Kakeknya, seorang pria tua berusia tujuh puluh delapan tahun, sedang berjuang melawan
penyakit yang telah menggerogoti tubuhnya. Kakek telah menjadi bagian tak terpisahkan dari
hidup cucunya, Pratama, sejak dia masih kecil. Ia mengingat bagaimana kakek selalu
membacakan cerita-cerita sebelum tidur, mengajarkannya tentang kehidupan, dan memberinya
nasihat bijak. Kakek adalah sosok yang penuh kasih sayang, bijaksana, dan selalu tersenyum.
Namun, sekarang senyum itu telah hilang dari wajah kakek. Penyakitnya telah merampasnya.
"Kakek," Pratama akhirnya berbicara dengan suara pelan, takut mengganggu tidur kakek.
Kakek membuka mata lelahnya dan menatap cucunya dengan lembut. "Ya, Nak?"
Kakek menelan ludahnya sejenak sebelum melanjutkan, "Aku ingin minta maaf, Kakek."
Kakek tersenyum tipis. "Minta maaf? Tentang apa, Nak?"
Pratama menggigit bibirnya, merasa berat untuk mengungkapkan kata-kata yang telah lama
terpendam. "Aku menyesal, Kakek. Aku menyesal karena tidak bisa merawatmu dengan
baik di hari-hari terakhirmu."
Kakek mengangguk perlahan, mengerti isi hati cucunya. "Nak, tak perlu menyesal. Kakek
bangga dan bahagia memiliki cucu sepertimu nak."
Air mata mulai mengalir dari mata Pratama, kakek semakin lemah. Pratama
menghabiskan setiap saat bersamanya. Mereka bercerita tentang kenangan-kenangan indah yang
pernah mereka bagikan. Kakek menceritakan kisah-kisah masa mudanya, sementara Pratama
membagikan pengalaman-pengalamannya dalam perjalanan hidupnya. Ketika kakek tertidur,
Pratama berwudhu dan melaksanakan solat. Do’a yang paling Pratama minta kepada sang
Pencipta yaitu kesembuhan atas kakeknya dan berikan umur yang panjang untuk kakek. Suatu
malam, ketika hujan turun dengan lebat, kakek menggenggam tangan Pratama dengan lemah.
Pratama tidur disamping kakek, dia tidak ingin tidur berjauhan dengan kakek.
Keesokan harinya, kakek semakin melemah dan kakek meminta Pratama untuk memandikannya.
“Cu, kakek hendak mandi. Tolong angkat kakek kekamar mandi.
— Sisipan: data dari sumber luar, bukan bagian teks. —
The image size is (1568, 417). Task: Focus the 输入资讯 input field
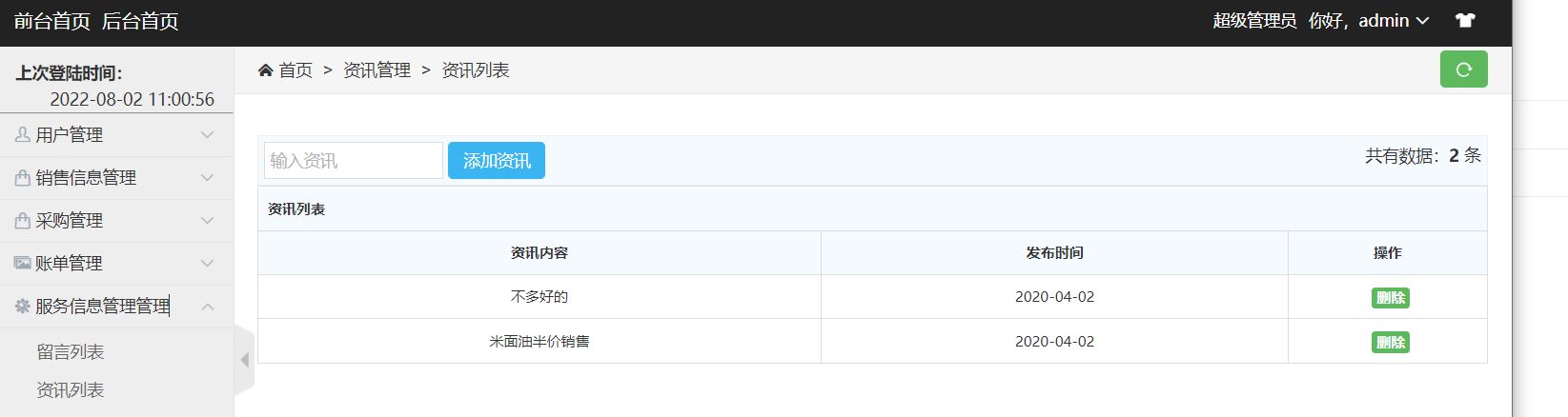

“ Tidak usah mandi kek, nanti biar Pratama mengelap badan kakek saja dengan air hangat”
“Tidak nak, kakek ingin mandi” (Kakek bersikeras ingin mandi)
Akhirnya Pratama mengangkat kakek ke kamar mandi dan memandikan kakek. Setelah
selesai mandi, Pratama memasangkan pakaian dan sarung ke badan kakek. Dikarenakan Pratama
basah semua, Pratama langsung melanjutkan mandi dan solat karena waktu dzuhur telah tiba.
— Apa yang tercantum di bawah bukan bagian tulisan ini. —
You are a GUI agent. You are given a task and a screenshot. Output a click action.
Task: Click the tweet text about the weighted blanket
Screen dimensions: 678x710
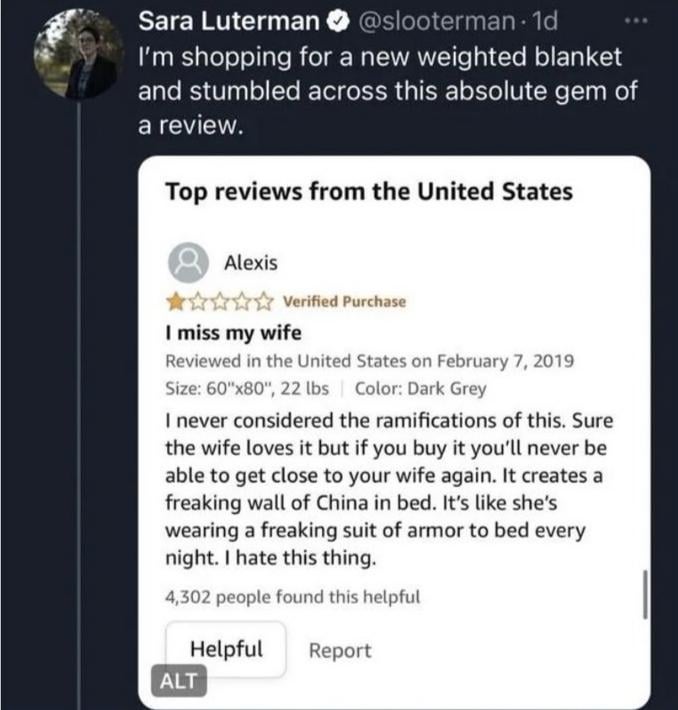380,92
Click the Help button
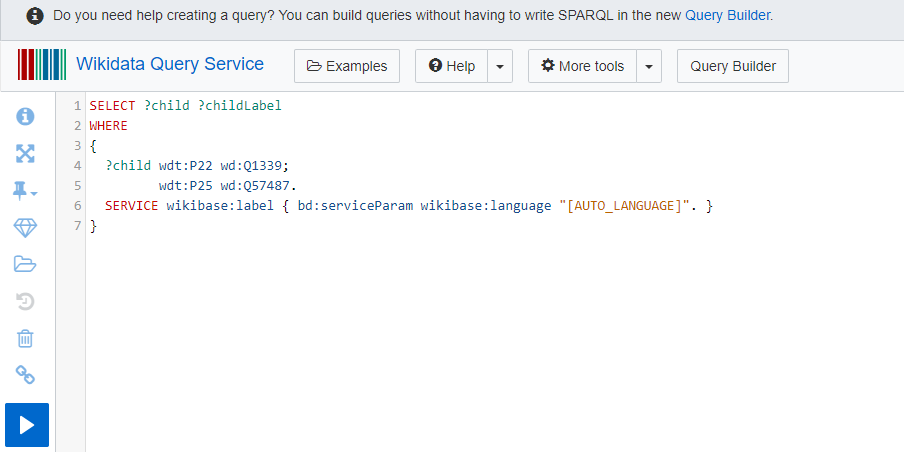904x452 pixels. [452, 66]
Sembari Pratama solat, kakek ditemani oleh anak-anaknya sambil bercerita dan menyampaikan
pesan yang tersirat.
“Aku tidak kuat lagi, tolong saat aku pergi kalian saling akur dan saling sayang. Karena
kedua orang tua kalian tidak ada lagi, tidak ada lagi yang membina dan menegur kalian”
“iya pak” (jawab anak-anaknya sambil menangis”
Anak dan cucu yang lain menangis sejadi-jadinya, karena isyarat kakek berasa kakek
akan meninggalkan kami. Kami tahu bahwa kakek ingin berbicara lebih banyak, berbagi lebih
banyak cerita dan pelajaran tentang hidup. Namun, kekuatannya semakin memudar, dan kami
bisa melihat bahwa dia semakin lelah. Kakek akhirnya tertidur dengan tenang, di antara kami
yang mencintainya. Dia pergi dalam tidurnya, dengan senyuman kebahagiaan di wajahnya. Itu
adalah perpisahan yang damai. Kakek meninggalkan dunia ini pada hari itu, namun kenangan
akan hari terakhirnya bersama kami akan selalu terpatri dalam hati kami.